SHORT EXERCISE 1: Print the section of the post on the Park Ridge union protest that starts at the words "That’s because Schmidt" and ends after the words "an acceptable option.", without changing anything.
SHORT EXERCISE 2: Carry on writing the post about the Local 150 protest at Park Ridge City Hall, starting after its final sentence.

++++ PASSAGE PROVIDED ++++

Public Watchdog.org

Mayor, Council Not Afraid Of Rats

12.05.14

When was the last time you saw two large inflatable rats in front of Park Ridge City Hall, their inflatable paws holding inflatable sacks of inflatable public money?

Never, that’s when.

So when the rats and their keepers – a contingent of the City’s Public Works employees and their representatives from Local 150 of the Union of Operating Engineers, bearing signs like “Time to Veto Dave Schmidt” – showed up outside City Hall for the City Council meeting on the evening of November 24, it was most definitely a significant event.

As background, one needs to remember that Local 150 has no love for Park Ridge Mayor Dave Schmidt. It was Local 150 that very publicly supported Schmidt’s opponent in the April 2013 election, Larry Ryles. In fact, Local 150’s $1,000 contribution to the Ryles campaign is the only contribution by a union to any candidate for our non-partisan local offices that we can remember or find evidence of.

That’s because Schmidt has been the first Park Ridge mayor to have the audacity to say “no,” or even “maybe not,” to the unions representing City employees. And to public employee unions used to having their way with the majority of feckless public officials who seem to derive more than a little faux self-esteem from spending OPM (“Other People’s Money”), “no” is not an acceptable option.

Especially when Schmidt can back it up with the support of a majority of the City Council.

In this case, as we understand it, Local 150’s beef with the City is the unfair labor practice charge it filed in which the union claims the City is overcharging Public Works employees for health insurance by keeping them on the City’s insurance policy rather than letting them transfer to the union’s coverage. The union claims the City is breaching the contract it cut with the City, while the City says that particular health insurance provision was not part of the contract the City Council approved.

That contract reportedly has not yet been signed by either party, presumably because the draft that Local 150 claims its members ratified contains healthcare terms different from the ones in the draft the City Council initially approved. That confusion is something we blame on City Mgr. Shawn Hamilton and the City’s crack negotiating team, who are very well paid to get this kind of basic stuff right. But that bungled effort has already been the topic of our 06.14.13 post and our 03.14.14 post.

It was Schmidt’s veto of the Council’s 4-3 approval of that bungled contract, which was sustained by a 5-2 vote of the Council on April 7, 2014, that apparently provoked the “Veto Dave Schmidt” signs.

The Local 150 unfair labor practice, and a similar counterclaim filed by the City, are currently being arbitrated before the Illinois Labor Relations Board, a public body which effectively has become an arm of public-sector unions over the many years that public sector union-beholden Democrats have dominated Illinois state government, not only stacking state laws to favor public employee unions but also controlling the appointment of the arbitrators who decide these kinds of disputes. So taking on a union in such a proceeding is an uphill battle.

++++ DATA SEGMENT ++++

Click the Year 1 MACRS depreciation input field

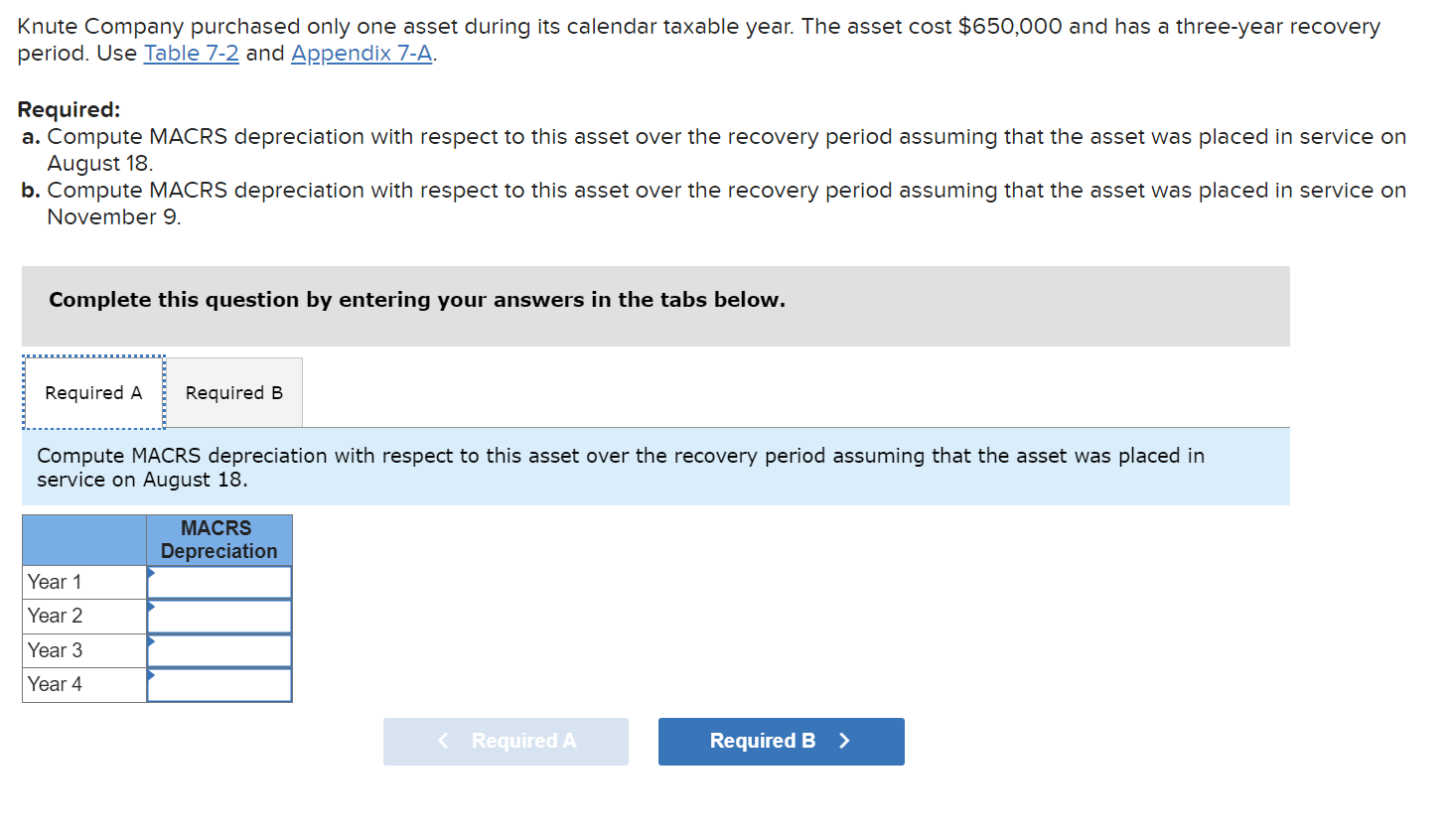tap(220, 582)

++++

RIGHT ANSWER 1:
That’s because Schmidt has been the first Park Ridge mayor to have the audacity to say “no,” or even “maybe not,” to the unions representing City employees. And to public employee unions used to having their way with the majority of feckless public officials who seem to derive more than a little faux self-esteem from spending OPM (“Other People’s Money”), “no” is not an acceptable option.

RIGHT ANSWER 2:
But it’s one that has to be fought because surrendering would announce to Local 150 and to all other City employee unions that our current elected officials are a bunch of easily-intimidated ankle-grabbers who will sell out the taxpayers almost as readily as their soft-touch predecessors.

If you have any doubt about that point, consider the irony of all these Local 150 types ripping Schmidt and the Council for “wasting taxpayers’ money,” the second most popular Local 150 sign slogan behind “Veto Dave Schmidt.”

In the Bizarro world of public-sector unions and their members – including police, firefighters and teachers – the doling out of tens and even hundreds of thousands of taxpayer dollars in raises and benefits, without any increase in productivity or efficiency, is wise spending. And spending a fraction of that money fighting the unions’ demands, on the other hand, is a waste of those funds.

Which is why Local 150 member Doug Karowsky can shamelessly argue that “the City Council had a duty to the taxpayers to be financially responsible” while somehow considering that such a duty could be discharged by the Council’s rolling over for the union’s wage increases and benefit demands.

In 1798 the French foreign minister Tallyrand demanded bribes of $250,000 for himself personally, $50,000 pounds sterling for France, and a $100 million loan to France, in order to stop French ships from plundering American ones. U.S. Sen. Robert Goodloe Harper responded to that demand with the famous toast: “Millions for defense but not one cent for tribute.” And later that year American warships and armed private merchant ships captured 80 French vessels and chased French warships out of U.S. waters.

We’re not suggesting that the City spend “millions” – or anything remotely close – on battling Local 150.

But Park Ridge taxpayers should be glad that Schmidt and the Council have let the word go out to friend and foe alike that at least one local governmental body will not be seduced or intimidated by public-sector unions bearing signs and demanding unwarranted raises and/or better benefits.

Or by their inflatable rats.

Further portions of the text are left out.